• Try it:
Where a line in the records below includes "Given", pull that line out.

Stored data entries

Content starts

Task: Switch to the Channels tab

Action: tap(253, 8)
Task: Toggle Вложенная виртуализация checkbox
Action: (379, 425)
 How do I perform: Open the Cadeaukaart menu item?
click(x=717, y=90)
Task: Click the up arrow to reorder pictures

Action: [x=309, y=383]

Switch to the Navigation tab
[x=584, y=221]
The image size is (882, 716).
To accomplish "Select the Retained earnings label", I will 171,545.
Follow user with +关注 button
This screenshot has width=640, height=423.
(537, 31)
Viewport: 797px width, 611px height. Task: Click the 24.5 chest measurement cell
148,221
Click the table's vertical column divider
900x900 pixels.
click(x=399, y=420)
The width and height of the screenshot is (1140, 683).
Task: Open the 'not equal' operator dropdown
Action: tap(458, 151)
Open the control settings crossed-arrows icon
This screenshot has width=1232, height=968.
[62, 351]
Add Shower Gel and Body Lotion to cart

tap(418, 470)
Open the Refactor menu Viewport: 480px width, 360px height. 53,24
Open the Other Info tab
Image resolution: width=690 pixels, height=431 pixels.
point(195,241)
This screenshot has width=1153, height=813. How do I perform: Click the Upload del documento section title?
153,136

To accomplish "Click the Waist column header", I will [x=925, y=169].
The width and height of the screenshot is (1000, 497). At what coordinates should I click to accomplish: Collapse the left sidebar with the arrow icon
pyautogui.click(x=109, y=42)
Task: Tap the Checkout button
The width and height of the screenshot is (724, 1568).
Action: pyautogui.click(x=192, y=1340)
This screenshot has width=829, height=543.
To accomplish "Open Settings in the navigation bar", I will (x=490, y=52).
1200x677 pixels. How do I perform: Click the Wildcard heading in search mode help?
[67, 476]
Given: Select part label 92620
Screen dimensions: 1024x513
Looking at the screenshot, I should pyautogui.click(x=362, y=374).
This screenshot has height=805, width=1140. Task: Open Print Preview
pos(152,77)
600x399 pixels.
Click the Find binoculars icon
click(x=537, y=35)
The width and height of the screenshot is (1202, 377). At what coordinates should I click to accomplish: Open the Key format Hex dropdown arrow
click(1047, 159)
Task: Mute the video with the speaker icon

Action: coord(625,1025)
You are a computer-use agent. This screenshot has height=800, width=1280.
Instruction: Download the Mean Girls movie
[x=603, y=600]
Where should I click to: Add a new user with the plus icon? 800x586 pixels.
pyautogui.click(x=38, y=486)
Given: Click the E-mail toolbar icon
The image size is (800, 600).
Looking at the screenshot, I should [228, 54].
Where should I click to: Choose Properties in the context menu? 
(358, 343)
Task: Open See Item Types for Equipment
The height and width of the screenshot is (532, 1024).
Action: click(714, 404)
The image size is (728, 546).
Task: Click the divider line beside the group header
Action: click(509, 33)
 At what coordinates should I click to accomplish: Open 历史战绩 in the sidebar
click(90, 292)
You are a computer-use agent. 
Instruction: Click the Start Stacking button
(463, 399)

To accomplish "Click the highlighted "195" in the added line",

Content ends

• Solution to this exercise:
Given: Select part label 92620
Given: Click the E-mail toolbar icon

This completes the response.